The Fundamentals of Clinical Research. P. Michael Dubinsky

       Oversees and reviews the progress of the investigation to ensure protection of subject rights and safety, data integrity, and compliance with the protocol, SOPs, GCP, and regulatory requirements.

       Selects qualified monitors and implements procedures for on‐ and off‐site and centralized monitoring of the progress of the investigation using a risk‐based approach and methods as outlined in a Monitoring Plan for the trial (ICH E6(R2) 5.18 Monitoring; Chapter 22 Monitoring Overview)

       Collects, reviews, and assesses adverse events for ongoing risk‐benefit evaluation of the investigational product and to notify all concerned investigator(s) and the regulatory authority(ies) of findings that could adversely affect the safety of subjects, impact the conduct of the trial, or alter the IRB/IEC's approval/favorable opinion to continue the trial (ICH E6(R2) 5.16 Safety Information). These notifications may be as single reports, protocol amendments, and/or updates to the investigator's brochure (Chapter 21 Safety Monitoring and Reporting; Chapter 25 Investigator/Institution Interim Monitoring; Chapter 16 The Investigator's Brochure; Chapter 18 The Clinical Trial Protocol and Amendments)

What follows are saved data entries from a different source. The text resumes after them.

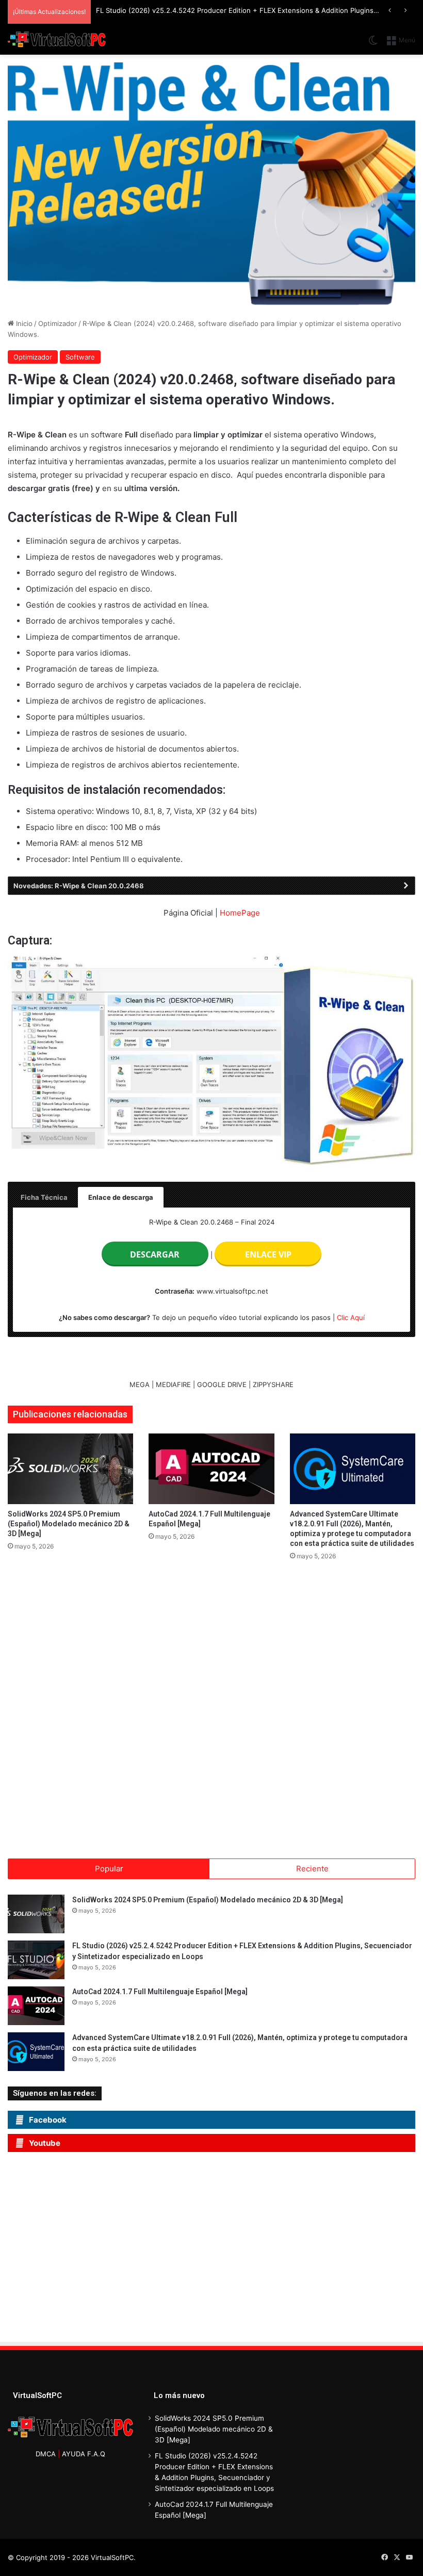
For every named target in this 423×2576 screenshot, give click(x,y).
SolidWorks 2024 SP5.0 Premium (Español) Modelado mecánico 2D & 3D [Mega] (68, 1524)
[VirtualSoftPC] (57, 39)
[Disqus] (211, 1706)
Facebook (48, 2120)
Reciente (312, 1868)
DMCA (46, 2454)
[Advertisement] (103, 2250)
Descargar (155, 1254)
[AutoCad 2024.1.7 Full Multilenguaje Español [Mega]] (211, 1468)
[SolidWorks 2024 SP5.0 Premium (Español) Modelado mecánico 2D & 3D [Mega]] (70, 1468)
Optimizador (57, 323)
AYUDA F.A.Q (83, 2454)
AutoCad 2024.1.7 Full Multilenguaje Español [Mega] (160, 1991)
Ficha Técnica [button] (44, 1197)
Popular (109, 1868)
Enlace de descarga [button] (120, 1197)
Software (80, 357)
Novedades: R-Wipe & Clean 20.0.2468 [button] (78, 886)
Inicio (23, 323)
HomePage (240, 913)
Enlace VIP (268, 1254)
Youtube (44, 2143)
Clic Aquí (351, 1317)
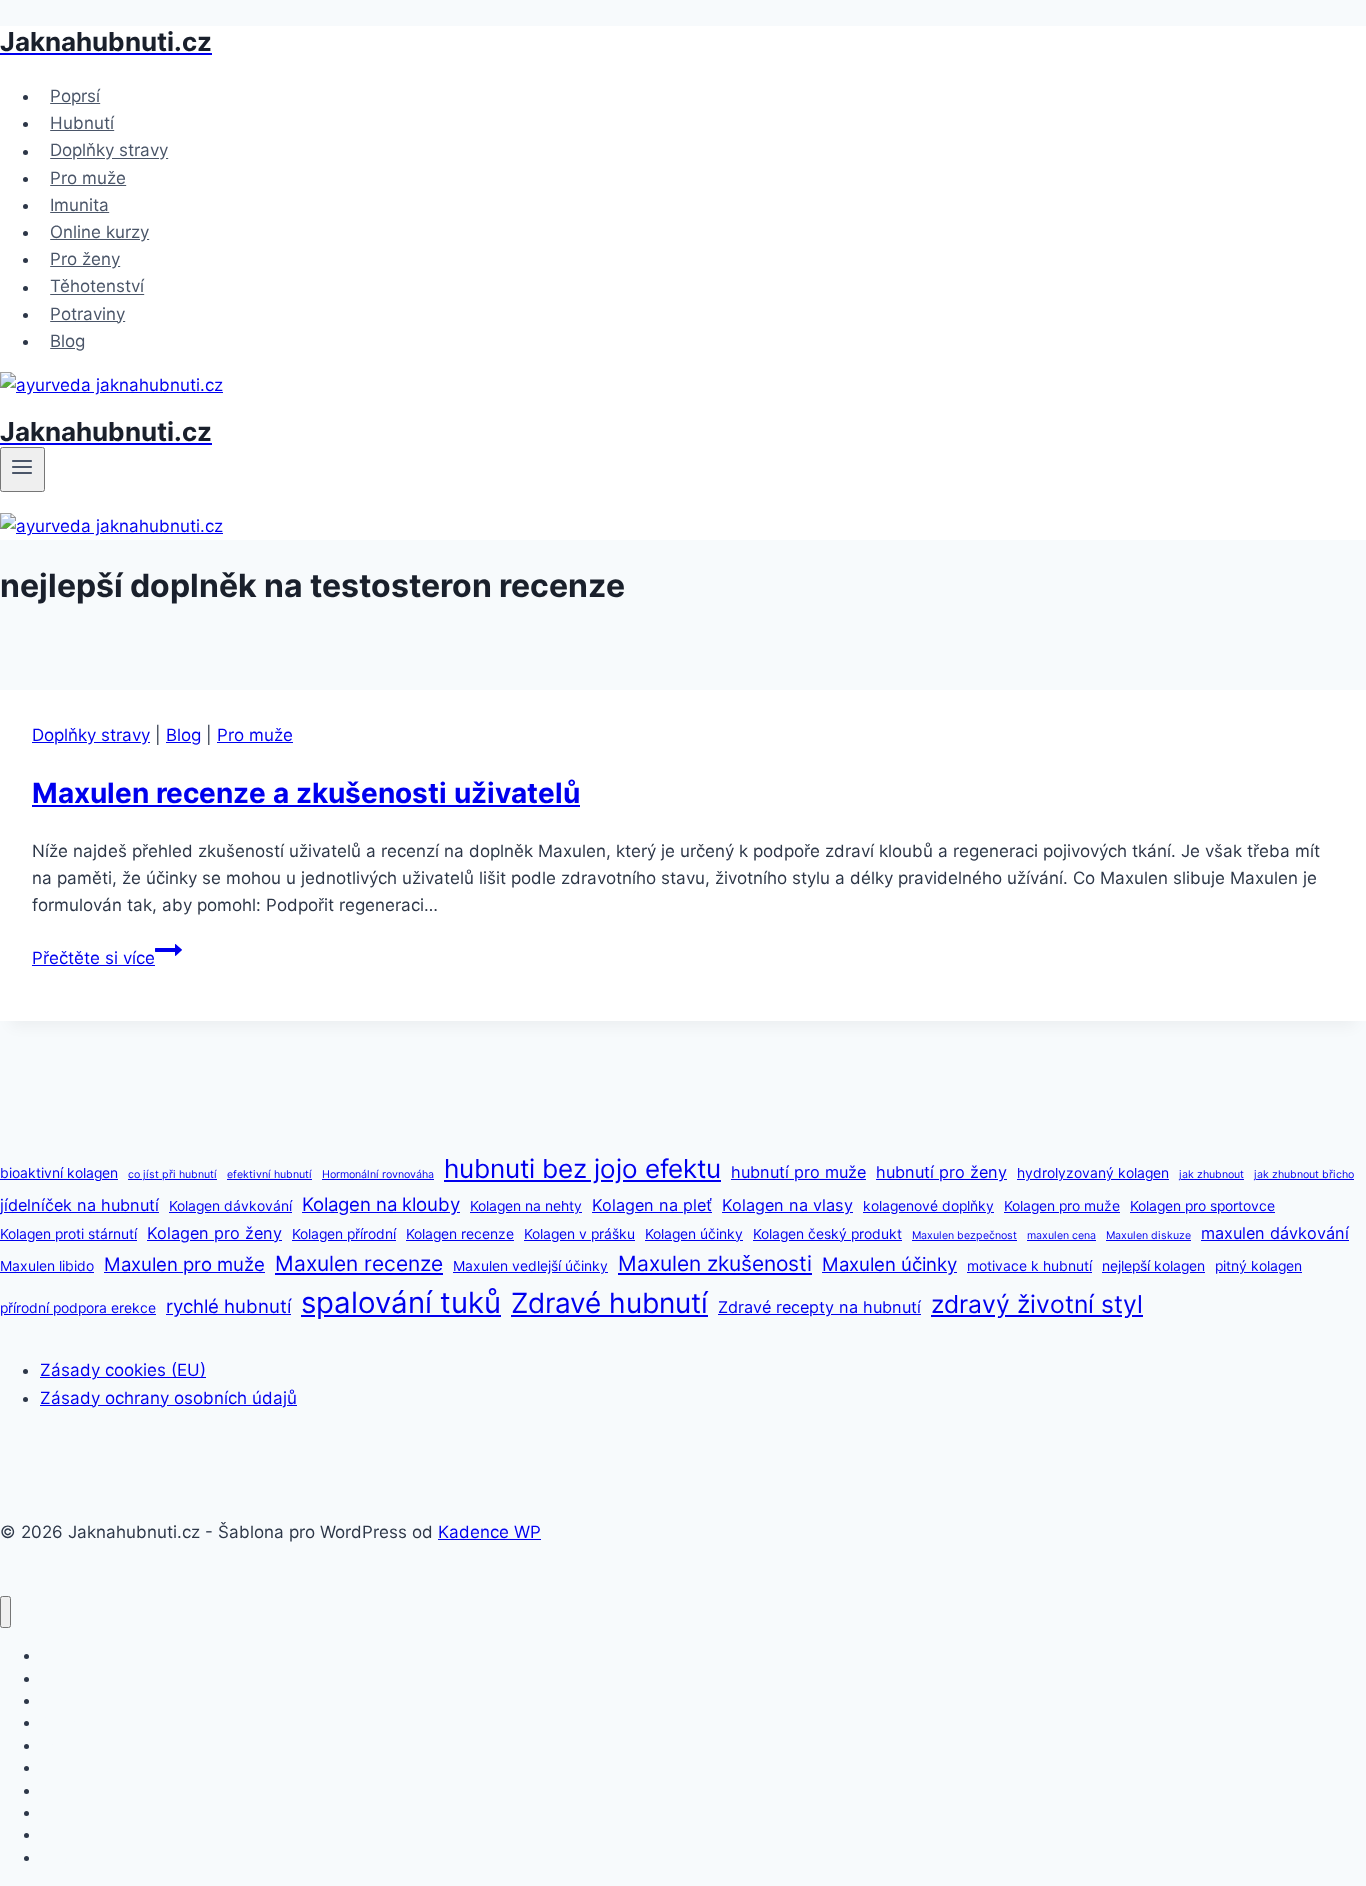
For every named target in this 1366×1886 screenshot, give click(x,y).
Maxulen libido (47, 1266)
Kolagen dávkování (230, 1206)
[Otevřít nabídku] (22, 469)
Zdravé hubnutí (609, 1303)
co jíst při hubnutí (172, 1174)
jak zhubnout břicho (1304, 1174)
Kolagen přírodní (344, 1234)
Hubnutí (82, 123)
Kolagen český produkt (827, 1234)
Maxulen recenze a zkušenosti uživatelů (306, 793)
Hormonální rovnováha (378, 1174)
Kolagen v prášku (579, 1234)
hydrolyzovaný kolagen (1093, 1173)
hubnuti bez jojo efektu (582, 1168)
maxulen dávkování (1275, 1233)
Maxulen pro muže (184, 1264)
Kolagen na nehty (526, 1206)
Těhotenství (97, 287)
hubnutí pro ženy (941, 1172)
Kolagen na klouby (381, 1204)
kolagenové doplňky (928, 1206)
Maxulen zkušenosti (715, 1263)
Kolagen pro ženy (214, 1233)
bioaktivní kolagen (59, 1173)
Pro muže (88, 178)
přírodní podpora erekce (78, 1308)
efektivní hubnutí (269, 1174)
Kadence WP (489, 1532)
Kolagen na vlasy (787, 1205)
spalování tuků (401, 1302)
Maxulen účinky (889, 1264)
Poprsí (75, 96)
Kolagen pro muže (1062, 1206)
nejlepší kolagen (1153, 1266)
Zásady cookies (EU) (123, 1370)
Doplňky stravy (109, 151)
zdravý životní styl (1037, 1304)
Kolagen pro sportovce (1202, 1206)
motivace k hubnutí (1029, 1266)
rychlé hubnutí (228, 1306)
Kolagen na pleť (652, 1205)
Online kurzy (99, 232)
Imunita (79, 205)
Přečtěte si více (107, 958)
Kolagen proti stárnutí (68, 1234)
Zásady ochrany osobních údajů (168, 1398)
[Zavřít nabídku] (5, 1612)
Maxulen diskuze (1148, 1235)
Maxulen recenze (359, 1263)
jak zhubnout (1211, 1174)
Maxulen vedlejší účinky (530, 1266)
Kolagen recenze (460, 1234)
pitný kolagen (1258, 1266)
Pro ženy (85, 259)
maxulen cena (1061, 1235)
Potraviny (87, 314)
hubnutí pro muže (798, 1172)
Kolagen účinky (694, 1234)
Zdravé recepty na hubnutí (819, 1307)
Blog (67, 341)
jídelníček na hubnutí (79, 1205)
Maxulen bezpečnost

       Reports adverse drug reactions that are both serious and unexpected as per ICH E2A Guideline for Clinical Safety Data Management: Definitions and Standards for Expedited Reporting and applicable regulatory requirements [2] (ICH E6(R2) 5.17 Adverse Drug Reaction Reporting; Chapter 21 Safety Monitoring and Reporting)

       Assesses and manages risk for quality management (ICH E6(R2) 5.0; Chapter 13 Risk Assessment and Quality Management).

       Selects qualified independent auditors to conduct audits per the Audit Plan and/or for an unplanned cause (ICH E6(R2) 5.19 Audit, Chapter 33 Quality Assurance Components; Chapter 34 Regulatory Authority Inspections) and promptly secures compliance and implements corrective and preventive actions for deviations from the protocol, SOPs, GCP, and regulatory requirements that significantly impact or have the potential to significantly impact subject safety and data integrity. If monitoring or audit observations reflect serious or persistent noncompliance on the part of an investigator/institution then the sponsor should terminate the investigator's/institution's participation in the investigation and promptly notify the regulatory authority(ies). (ICH E6(R2) 5.20 Noncompliance, Chapter 25 Investigator/Institution Interim Monitoring, Chapter 33 Quality Assurance Components, Chapter 34 Regulatory Authority Inspections, Chapter 31 Quality Responsibilities).

       Submits reports of final trial status and outcome to IRB/IEC and regulatory authority(ies) as required (ICH E6(R2) 4.13 Final Report(s) by Investigator; Chapter 29 Essential Documents; Chapter 26 Investigator/Institution Close‐out; Chapter 8 IRB/IEC Roles and Responsibilities).

       In the event of premature termination or suspension of a trial, promptly informs the trial subject, arranges for appropriate medical care follow‐up for the subject, and informs the sponsor, IRB/IEC, and/or regulatory authority(ies) as applicable, (ICH E6(R2) 4.12 Premature Termination or Suspension of a Trial; Chapter 29 Essential Documents; Chapter 26 Investigator/Institution Close‐out; Chapter 8 IRB/IEC Roles and Responsibilities).

       Permits audits/inspections by Sponsor, IRB, and Regulatory Authority(ies) at ANY time! (ICH E6(R2) 4.1 Investigator's Qualifications and Agreements; Chapter 24 Investigator/Institution Initiation)

       In the event of premature termination or suspension of a trial, promptly informs the investigator(s), the regulatory authority(ies), and IRB/IEC as applicable, of the termination or suspension and the reason(s) for termination or suspension (ICH E6(R2) 5.21 Premature Termination or Suspension of a Trial; Chapter 18 Clinical Trial Protocol and Amendments; Chapter 26 Investigator/Institution Close‐out; Chapter 8 IRB/IEC Roles and Responsibilities).

       Closes trial sites upon study completion (Chapter 26 Investigator/Institution Close‐out).

       Prepares and submits clinical trial/study reports of trial results to the regulatory authority(ies) whether the trial is completed or prematurely terminated as required by the regulatory requirements. The clinical trial reports in marketing applications will meet the standards of the ICH E3 Guideline for Structure and Content of Clinical Study Reports [3,4]. (ICH E6(R2) 5.22 Clinical Trial/Study Reports; Chapter 28).

       Permits audits/inspections by Regulatory Authority(ies) at ANY time! (ICH E6(R2) 5.1 Quality Assurance and Quality Control; Chapter 31 Quality Responsibilities).